Reject white supremacy at Virginia Tech: An open letter to VT administrators from alumni of the English Department
We are a collective of 42 alumni of Virginia Tech’s English Department graduate school. Below is our open letter to VT President Timothy Sands & English Dept. Chair Bernice Hausman. After you’ve read the letter, please sign on to our petition on Change.org & share.
As former graduate students and instructors in the English Department at Virginia Tech, we were disturbed and horrified to hear that Mark Neuhoff, a current English MA student & English composition teacher, is an avowed white supremacist.
We were even more disturbed to see how the department, and the university as a whole, have handled the complaints lodged against Mark.
Emails from English Dept. Chair Bernice Hausman sent to department faculty described complaints about Mark as “chatter and disruption” that “have made the early fall difficult for many of us in the department.” Her emails failed to reference any real action being taken to address the situation. Instead, they claim that her “messaging to others” has reiterated the “careful work of our dedicated department to train, supervise, advise, and review our novice teachers” — an indication that the status quo is working as intended and will be maintained.
Her emails also failed to acknowledge the very real fear many students of color feel knowing that their teacher believes America must be led by white leaders, that “whites must be in control if we are to preserve western culture,” that the world would be a better place if Hitler had won WWII — and that their teacher openly describes himself as a “white supremacist.”
The response from the university has been similarly tone-deaf and tepid: President Timothy Sands argued that the university is an ideal “laboratory” to “work all this out.” When students, who have been raising this issue with university administrators for over a month, organized a protest at Sands’ State of the University speech on Sept. 29, Sands continued his speech while university security removed them from the building.
On October 6, President Sands released a “special statement” through the university website which seemed to allude to Mark Neuhoff’s situation. He called the ideology of white supremacy “abhorrent” and talked about the “conflict” between “free speech” and “our commitment to respecting others,” but failed to name the actual threat to students, or even to acknowledge that there’s an ongoing situation related to white supremacy on campus. The statement was so sanitized that a reader who didn’t know about Mark Neuhoff might think it was made apropos of nothing.

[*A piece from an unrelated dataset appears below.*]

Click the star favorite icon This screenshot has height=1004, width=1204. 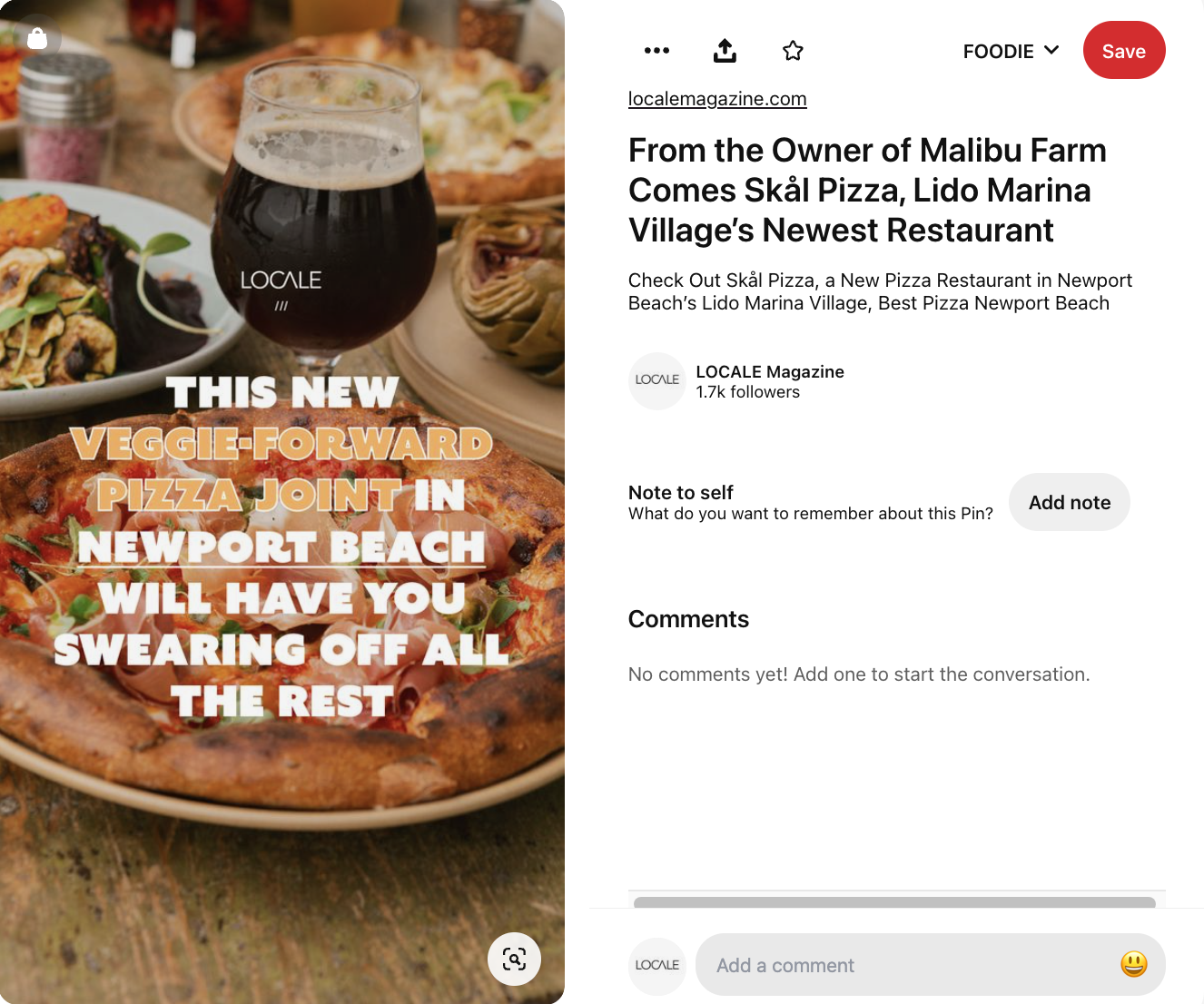(793, 51)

As former graduate teaching assistants at Virginia Tech, we know that the role we play in our students’ lives is a meaningful one — and one that comes with a great deal of responsibility. Our students are not experiments in a laboratory, and their concerns for their safety & well-being are not “chatter and disruption.”
At moments like this, administrators like Bernice Hausman & Timothy Sands like to reference Virginia Tech’s “Principles of Community.” Those principles encourage “open expression within a climate of civility, sensitivity, and mutual respect,” affirm “the value of human diversity,” and reject “all forms of prejudice and discrimination.” They also “take individual and collective responsibility for helping to eliminate bias and discrimination and for increasing our own understanding of these issues through education, training, and interaction with others.”
Bernice Hausman & Timothy Sands: How are you upholding VT’s Principles of Community? What are you doing to take responsibility for eliminating discrimination? How does keeping a white supremacist on your payroll serve to reject prejudice at Virginia Tech? How can you encourage open expression & appeal to free speech while throwing protesting students out of a building for asking questions?
As President Sands argues, the Principles of Community are “just principles” — they’re not legally binding, and no one “signs on to” them. But if the university’s own president and department heads refuse to uphold them, what meaning do they have?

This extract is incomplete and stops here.